Learning from Thai: Our Father

Jesus teaches the crowds (mural at the Redemptorist Center in Pattaya, Thailand)
Jesus teaches the crowds (mural at the Redemptorist Center in Pattaya, Thailand)

Commenting on the words “Our Father who art in heaven,” Saint Teresa said,

How readily should perfect contemplation come at this point!

In other words, how wonderful just to know that God is our Father. How much this is enough, if we should receive this truth with all that we are.

But how easily, too, the simple words get deadened and flattened by repeated use.

How often do I say “Our Father” without even a hint of understanding of the depth of these two short words?
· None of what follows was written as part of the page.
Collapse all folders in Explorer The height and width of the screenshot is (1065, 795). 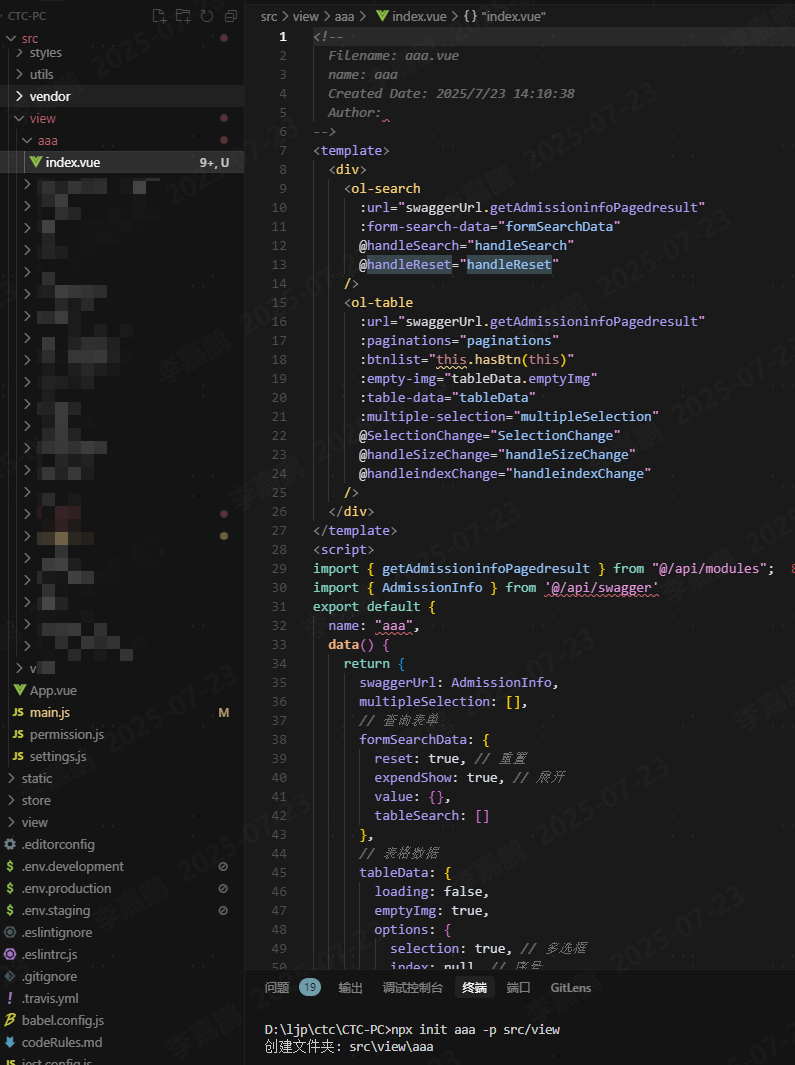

Too often.

When I was first learning Thai, the meaning of the words jumped out at me: ข้าแต่พระบิดาของข้าพเจ้าทั้งหลาย is “Our Father” in Thai. It is long! But the length is exactly what drives home the point. It means something like “Great Father of us [set]”.

  • The “Great Father” is the father of a group, but truly a father, like Abraham is father, or Adam; the language used is that appropriate for royalty or Buddhist monks.
  • The meaning of the “our” or “us” in the Thai translation is the word “me” or “us”, followed by a word ทั้งหลาย, which means “the (entire) set” – the entire set of “us”. (Thai is a rather logical language, with sets and classifiers being not uncommon.)
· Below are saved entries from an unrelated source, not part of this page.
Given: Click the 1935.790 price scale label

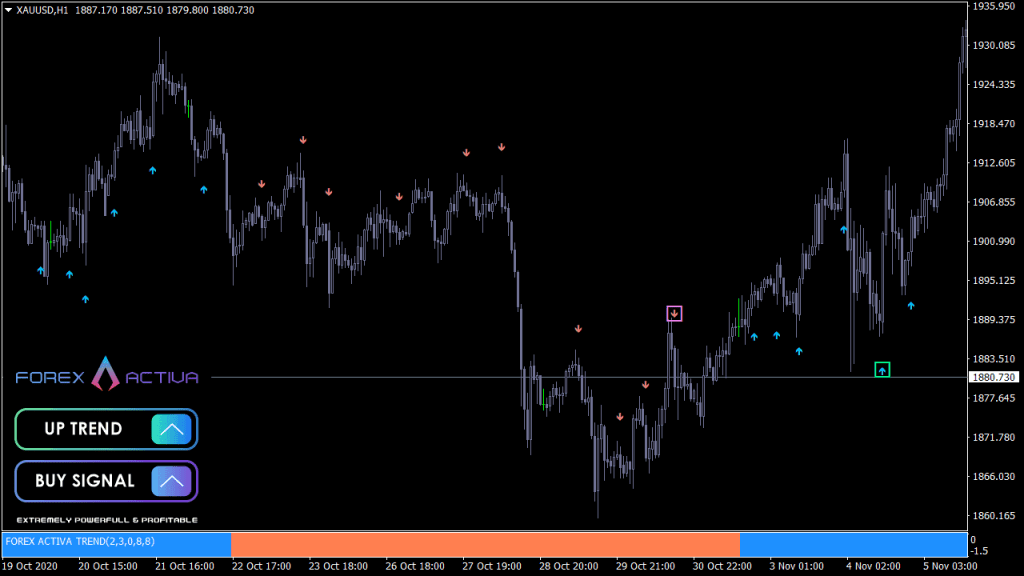Looking at the screenshot, I should click(994, 6).
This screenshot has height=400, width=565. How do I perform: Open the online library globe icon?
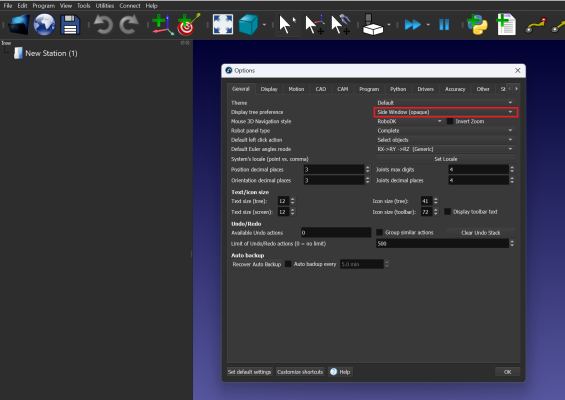pyautogui.click(x=44, y=25)
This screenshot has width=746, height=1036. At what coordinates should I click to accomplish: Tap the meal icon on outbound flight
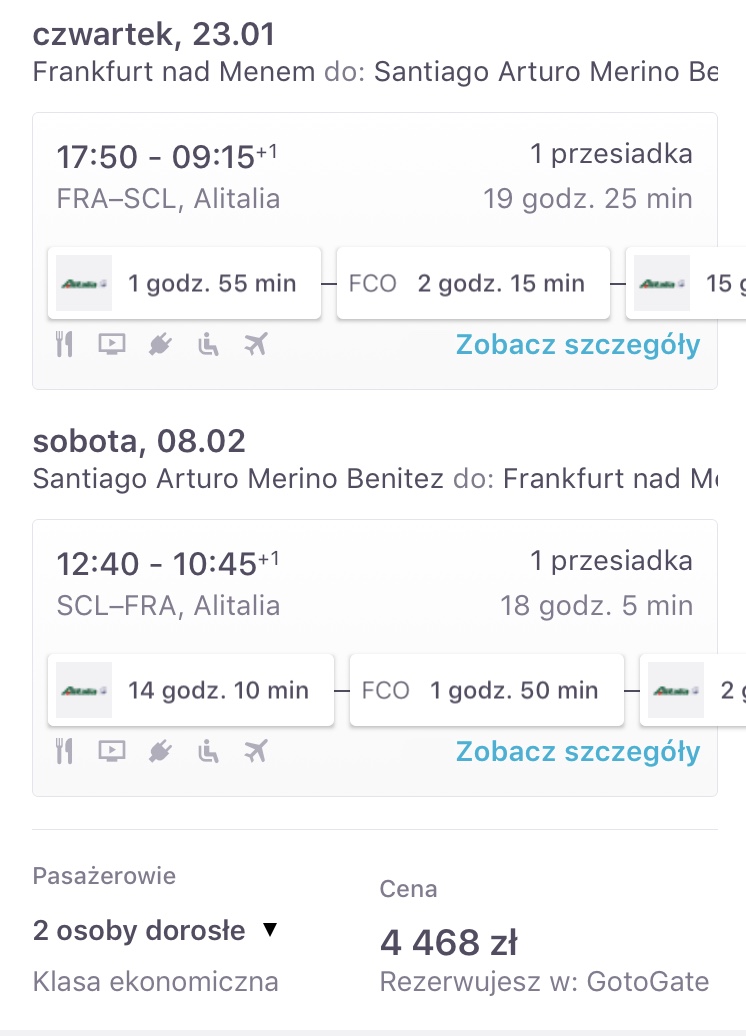(64, 344)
Our Father is the Great Father of the (entire) set of “us”: us elevated by the greatness and royalty and priesthood of our Great Father – and only by that – into a high lineage that has only to do with our Father’s gifts. That’s a mystery to unpack for a lifetime – and for eternal life. That’s a mystery to experience and to throw us into the contemplation of Love. If we were recollected, able, or up to it, how “readily” could perfect contemplation come at this point!